Department of Neurology and Neurological Sciences, Stanford University, Stanford, CA, USA.
Quantitative Sciences Unit, Department of Medicine, Stanford University, Stanford, CA, USA.
Nat Commun. 2021 May 25;12(1):3152. doi: 10.1038/s41467-021-22889-4.
The analysis of whole-genome sequencing studies is challenging due to the large number of rare variants in noncoding regions and the lack of natural units for testing. We propose a statistical method to detect and localize rare and common risk variants in whole-genome sequencing studies based on a recently developed knockoff framework. It can (1) prioritize causal variants over associations due to linkage disequilibrium thereby improving interpretability; (2) help distinguish the signal due to rare variants from shadow effects of significant common variants nearby; (3) integrate multiple knockoffs for improved power, stability, and reproducibility; and (4) flexibly incorporate state-of-the-art and future association tests to achieve the benefits proposed here. In applications to whole-genome sequencing data from the Alzheimer's Disease Sequencing Project (ADSP) and COPDGene samples from NHLBI Trans-Omics for Precision Medicine (TOPMed) Program we show that our method compared with conventional association tests can lead to substantially more discoveries.

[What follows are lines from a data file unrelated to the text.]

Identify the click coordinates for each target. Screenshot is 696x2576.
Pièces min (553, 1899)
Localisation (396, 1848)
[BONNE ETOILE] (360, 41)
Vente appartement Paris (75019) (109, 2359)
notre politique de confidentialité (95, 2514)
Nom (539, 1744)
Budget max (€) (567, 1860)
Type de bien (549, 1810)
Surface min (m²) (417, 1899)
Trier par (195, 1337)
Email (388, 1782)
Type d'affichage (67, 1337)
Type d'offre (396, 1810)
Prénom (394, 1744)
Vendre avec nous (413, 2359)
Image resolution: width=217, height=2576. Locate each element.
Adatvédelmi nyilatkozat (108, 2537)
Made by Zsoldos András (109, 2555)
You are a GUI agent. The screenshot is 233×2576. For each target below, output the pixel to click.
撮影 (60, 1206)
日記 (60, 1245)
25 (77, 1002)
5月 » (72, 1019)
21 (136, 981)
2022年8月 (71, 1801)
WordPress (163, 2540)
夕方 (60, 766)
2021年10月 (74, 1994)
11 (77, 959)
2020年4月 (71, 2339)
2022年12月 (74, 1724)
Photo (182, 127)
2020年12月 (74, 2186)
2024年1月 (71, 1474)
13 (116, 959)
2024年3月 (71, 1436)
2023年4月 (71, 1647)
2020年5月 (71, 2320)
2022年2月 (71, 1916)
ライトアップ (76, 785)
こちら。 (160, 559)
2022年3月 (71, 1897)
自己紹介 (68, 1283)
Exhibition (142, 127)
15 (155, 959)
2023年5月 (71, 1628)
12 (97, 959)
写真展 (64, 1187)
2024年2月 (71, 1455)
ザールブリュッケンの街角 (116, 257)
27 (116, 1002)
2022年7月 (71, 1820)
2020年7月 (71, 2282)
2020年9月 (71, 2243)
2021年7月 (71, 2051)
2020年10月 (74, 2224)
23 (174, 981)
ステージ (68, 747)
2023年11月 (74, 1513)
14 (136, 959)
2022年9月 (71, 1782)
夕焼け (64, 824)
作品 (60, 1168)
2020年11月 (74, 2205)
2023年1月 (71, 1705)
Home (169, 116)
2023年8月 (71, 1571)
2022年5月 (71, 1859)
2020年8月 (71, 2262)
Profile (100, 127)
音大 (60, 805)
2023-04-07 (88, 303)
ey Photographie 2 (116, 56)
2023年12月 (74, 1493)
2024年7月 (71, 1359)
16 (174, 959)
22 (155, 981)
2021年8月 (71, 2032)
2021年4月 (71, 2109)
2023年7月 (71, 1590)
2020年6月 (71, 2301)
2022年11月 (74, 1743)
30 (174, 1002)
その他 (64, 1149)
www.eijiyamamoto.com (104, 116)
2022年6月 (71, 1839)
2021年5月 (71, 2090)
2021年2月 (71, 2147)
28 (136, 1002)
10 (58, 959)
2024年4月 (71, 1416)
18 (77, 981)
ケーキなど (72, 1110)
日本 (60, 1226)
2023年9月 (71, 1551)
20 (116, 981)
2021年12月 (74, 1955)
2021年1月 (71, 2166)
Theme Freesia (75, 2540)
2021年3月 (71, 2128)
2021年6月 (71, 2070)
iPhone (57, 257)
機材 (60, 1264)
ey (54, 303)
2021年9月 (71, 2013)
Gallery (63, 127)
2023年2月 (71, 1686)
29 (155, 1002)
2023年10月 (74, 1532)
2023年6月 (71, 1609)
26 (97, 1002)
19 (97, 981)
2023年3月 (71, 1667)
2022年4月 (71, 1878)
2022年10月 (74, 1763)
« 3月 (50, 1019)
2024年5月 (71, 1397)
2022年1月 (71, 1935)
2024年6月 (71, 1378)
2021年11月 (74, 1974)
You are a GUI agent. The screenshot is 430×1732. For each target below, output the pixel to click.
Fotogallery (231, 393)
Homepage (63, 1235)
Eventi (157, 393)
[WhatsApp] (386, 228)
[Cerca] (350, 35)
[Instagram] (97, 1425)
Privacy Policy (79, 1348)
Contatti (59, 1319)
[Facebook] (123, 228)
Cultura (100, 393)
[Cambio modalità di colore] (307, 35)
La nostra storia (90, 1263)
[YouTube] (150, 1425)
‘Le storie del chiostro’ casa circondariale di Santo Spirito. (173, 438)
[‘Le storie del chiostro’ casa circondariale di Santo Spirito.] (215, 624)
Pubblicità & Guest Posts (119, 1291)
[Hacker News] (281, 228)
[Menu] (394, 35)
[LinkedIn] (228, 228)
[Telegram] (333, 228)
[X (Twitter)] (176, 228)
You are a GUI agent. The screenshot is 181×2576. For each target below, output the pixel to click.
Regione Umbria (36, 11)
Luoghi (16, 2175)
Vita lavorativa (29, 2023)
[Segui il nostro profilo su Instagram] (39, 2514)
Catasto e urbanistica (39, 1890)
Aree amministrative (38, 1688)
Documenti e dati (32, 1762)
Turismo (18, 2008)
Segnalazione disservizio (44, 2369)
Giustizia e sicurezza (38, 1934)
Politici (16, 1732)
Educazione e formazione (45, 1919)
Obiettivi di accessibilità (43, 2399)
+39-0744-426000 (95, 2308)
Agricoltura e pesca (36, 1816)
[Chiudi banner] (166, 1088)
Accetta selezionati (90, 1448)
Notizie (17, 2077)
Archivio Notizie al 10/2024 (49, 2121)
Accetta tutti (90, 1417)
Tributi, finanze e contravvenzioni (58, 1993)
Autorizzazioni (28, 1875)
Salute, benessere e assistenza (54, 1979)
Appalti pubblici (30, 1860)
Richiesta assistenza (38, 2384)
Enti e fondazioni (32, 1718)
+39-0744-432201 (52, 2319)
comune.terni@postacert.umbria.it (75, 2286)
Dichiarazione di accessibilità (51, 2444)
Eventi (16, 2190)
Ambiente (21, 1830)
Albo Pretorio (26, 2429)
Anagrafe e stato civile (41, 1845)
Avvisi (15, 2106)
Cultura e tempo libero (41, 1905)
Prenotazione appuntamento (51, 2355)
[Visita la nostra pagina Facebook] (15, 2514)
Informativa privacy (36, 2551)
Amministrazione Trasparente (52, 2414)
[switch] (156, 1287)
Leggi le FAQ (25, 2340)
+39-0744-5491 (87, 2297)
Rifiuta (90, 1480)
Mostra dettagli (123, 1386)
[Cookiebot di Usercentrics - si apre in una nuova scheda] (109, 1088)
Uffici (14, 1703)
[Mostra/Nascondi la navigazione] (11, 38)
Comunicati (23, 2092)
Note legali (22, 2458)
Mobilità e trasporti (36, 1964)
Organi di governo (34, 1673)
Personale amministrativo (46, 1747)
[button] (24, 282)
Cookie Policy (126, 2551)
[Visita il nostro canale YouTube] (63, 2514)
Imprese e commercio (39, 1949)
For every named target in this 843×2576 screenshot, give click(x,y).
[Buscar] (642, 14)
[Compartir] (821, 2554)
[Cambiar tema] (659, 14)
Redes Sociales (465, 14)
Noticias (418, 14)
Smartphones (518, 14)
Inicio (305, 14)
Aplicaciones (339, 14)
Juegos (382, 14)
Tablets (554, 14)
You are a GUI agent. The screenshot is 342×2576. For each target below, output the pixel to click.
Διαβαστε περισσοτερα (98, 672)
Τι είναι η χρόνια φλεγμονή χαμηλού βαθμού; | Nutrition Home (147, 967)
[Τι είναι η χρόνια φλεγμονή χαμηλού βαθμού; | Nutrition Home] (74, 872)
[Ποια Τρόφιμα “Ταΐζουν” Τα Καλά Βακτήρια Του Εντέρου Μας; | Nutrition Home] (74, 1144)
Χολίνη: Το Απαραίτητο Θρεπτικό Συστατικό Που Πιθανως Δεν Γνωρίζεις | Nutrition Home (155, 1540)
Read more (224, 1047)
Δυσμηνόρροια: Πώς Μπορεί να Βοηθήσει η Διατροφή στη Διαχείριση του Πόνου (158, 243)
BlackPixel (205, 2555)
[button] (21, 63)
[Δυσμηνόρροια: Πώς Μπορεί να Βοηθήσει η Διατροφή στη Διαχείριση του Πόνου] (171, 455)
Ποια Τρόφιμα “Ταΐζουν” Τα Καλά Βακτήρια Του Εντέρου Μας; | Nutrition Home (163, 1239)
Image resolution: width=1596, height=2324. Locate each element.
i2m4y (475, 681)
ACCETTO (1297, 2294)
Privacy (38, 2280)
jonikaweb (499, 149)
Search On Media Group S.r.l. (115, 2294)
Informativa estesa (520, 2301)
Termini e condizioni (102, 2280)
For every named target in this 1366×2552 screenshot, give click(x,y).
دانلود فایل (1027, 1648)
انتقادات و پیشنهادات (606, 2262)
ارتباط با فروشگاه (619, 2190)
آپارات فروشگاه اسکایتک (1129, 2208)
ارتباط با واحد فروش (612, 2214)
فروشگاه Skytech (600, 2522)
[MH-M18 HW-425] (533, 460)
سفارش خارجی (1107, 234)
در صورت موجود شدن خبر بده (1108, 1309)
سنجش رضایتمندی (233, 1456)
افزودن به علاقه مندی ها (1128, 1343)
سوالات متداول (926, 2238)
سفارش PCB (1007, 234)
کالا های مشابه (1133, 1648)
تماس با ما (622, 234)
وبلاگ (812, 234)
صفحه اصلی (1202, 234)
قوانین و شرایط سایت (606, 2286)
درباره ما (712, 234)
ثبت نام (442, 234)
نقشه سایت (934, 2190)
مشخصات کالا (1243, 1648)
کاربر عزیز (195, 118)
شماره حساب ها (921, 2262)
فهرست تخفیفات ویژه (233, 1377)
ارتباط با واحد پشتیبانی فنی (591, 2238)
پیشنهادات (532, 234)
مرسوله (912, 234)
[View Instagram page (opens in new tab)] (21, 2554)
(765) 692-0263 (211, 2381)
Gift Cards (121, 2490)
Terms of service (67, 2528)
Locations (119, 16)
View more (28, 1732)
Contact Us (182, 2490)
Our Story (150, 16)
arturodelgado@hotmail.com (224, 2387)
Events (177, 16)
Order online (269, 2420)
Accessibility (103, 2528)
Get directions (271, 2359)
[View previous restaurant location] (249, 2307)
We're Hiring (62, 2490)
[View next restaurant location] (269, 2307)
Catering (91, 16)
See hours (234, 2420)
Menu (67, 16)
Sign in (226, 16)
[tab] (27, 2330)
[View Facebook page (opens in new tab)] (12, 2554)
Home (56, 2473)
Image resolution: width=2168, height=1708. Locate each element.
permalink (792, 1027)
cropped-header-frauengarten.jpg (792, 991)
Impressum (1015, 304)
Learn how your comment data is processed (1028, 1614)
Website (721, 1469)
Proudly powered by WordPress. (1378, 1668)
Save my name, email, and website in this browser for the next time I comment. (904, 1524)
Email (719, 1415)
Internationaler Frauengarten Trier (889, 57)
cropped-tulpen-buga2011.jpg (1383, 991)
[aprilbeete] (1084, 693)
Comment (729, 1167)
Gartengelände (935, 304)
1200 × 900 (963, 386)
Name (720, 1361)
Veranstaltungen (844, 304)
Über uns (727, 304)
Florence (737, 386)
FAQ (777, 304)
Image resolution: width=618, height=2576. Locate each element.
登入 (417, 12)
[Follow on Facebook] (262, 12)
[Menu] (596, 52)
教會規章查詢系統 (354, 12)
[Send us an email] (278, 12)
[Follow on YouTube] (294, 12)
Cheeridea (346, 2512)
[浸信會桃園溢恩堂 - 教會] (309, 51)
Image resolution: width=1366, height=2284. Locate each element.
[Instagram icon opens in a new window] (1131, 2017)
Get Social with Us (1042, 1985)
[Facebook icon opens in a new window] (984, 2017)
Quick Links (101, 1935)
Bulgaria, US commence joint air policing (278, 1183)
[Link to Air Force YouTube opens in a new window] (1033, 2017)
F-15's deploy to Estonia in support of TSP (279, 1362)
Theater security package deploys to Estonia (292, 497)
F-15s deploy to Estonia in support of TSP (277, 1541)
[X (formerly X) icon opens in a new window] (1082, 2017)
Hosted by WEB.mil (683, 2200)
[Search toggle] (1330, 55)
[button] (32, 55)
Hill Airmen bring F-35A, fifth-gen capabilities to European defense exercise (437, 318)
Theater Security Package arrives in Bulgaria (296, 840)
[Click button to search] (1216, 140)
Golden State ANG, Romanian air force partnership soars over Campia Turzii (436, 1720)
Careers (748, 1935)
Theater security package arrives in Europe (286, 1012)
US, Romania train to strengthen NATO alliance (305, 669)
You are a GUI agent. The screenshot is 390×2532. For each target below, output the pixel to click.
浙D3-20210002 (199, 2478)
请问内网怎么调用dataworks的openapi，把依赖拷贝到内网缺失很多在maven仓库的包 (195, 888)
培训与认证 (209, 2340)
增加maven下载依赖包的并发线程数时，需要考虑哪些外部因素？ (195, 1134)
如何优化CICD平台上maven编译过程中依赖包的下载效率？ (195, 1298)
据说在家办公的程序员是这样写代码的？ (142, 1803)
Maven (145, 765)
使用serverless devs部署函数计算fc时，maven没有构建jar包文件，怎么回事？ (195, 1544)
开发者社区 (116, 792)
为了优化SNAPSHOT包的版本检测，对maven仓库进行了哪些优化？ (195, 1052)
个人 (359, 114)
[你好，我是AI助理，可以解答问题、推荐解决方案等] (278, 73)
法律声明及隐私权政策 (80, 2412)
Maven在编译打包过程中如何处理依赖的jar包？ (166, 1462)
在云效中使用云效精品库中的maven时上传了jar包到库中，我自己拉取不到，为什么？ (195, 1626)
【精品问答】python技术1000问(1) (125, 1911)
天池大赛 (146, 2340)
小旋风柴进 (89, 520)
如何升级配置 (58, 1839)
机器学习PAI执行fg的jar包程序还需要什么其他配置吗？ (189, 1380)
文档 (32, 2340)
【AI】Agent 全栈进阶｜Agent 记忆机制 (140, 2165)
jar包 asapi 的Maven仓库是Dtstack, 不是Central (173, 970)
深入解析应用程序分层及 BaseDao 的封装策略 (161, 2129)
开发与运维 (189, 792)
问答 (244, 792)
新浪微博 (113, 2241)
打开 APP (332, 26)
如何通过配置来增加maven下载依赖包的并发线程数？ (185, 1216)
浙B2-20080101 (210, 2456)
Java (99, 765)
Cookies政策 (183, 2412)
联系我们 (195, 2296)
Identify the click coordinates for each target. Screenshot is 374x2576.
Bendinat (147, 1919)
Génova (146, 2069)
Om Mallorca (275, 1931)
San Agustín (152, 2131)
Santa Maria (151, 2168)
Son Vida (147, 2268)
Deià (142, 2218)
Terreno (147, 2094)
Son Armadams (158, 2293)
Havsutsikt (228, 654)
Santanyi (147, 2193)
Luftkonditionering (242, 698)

由于非编码区域中存在大量罕见变异,以及缺乏用于检测的自然单位,全基因组测序研究的分析具有挑战性。我们提出了一种统计方法,基于最近开发的 knockoff 框架,用于检测和定位全基因组测序研究中的罕见和常见风险变异。它可以(1)优先考虑由于连锁不平衡而导致的因果变异,从而提高可解释性;(2)有助于区分罕见变异引起的信号和附近显著常见变异的阴影效应;(3)整合多个 knockoffs 以提高功效、稳定性和可重复性;以及(4)灵活地结合最先进和未来的关联测试,以实现这里提出的好处。在应用于阿尔茨海默病测序项目(ADSP)的全基因组测序数据和 NHLBI Trans-Omics for Precision Medicine(TOPMed)计划的 COPDGene 样本时,我们表明,与传统关联测试相比,我们的方法可以导致更多的发现。